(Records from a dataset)
▽

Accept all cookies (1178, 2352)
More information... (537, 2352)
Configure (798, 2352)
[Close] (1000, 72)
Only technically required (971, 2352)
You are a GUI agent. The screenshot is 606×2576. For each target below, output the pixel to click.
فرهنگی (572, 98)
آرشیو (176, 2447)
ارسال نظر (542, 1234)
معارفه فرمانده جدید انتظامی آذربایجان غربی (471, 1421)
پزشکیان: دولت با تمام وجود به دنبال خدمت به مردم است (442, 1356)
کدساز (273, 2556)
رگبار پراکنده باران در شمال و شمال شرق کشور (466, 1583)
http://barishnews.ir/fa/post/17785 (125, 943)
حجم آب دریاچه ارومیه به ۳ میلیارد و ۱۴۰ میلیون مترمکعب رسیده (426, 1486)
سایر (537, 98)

△

> Problem description:
Return, line for line and unchanged, the data from its first line through the line containing "معارفه فرمانده جدید".

> Result of this task:
Accept all cookies (1178, 2352)
More information... (537, 2352)
Configure (798, 2352)
[Close] (1000, 72)
Only technically required (971, 2352)
You are a GUI agent. The screenshot is 606×2576. For each target below, output the pixel to click.
فرهنگی (572, 98)
آرشیو (176, 2447)
ارسال نظر (542, 1234)
معارفه فرمانده جدید انتظامی آذربایجان غربی (471, 1421)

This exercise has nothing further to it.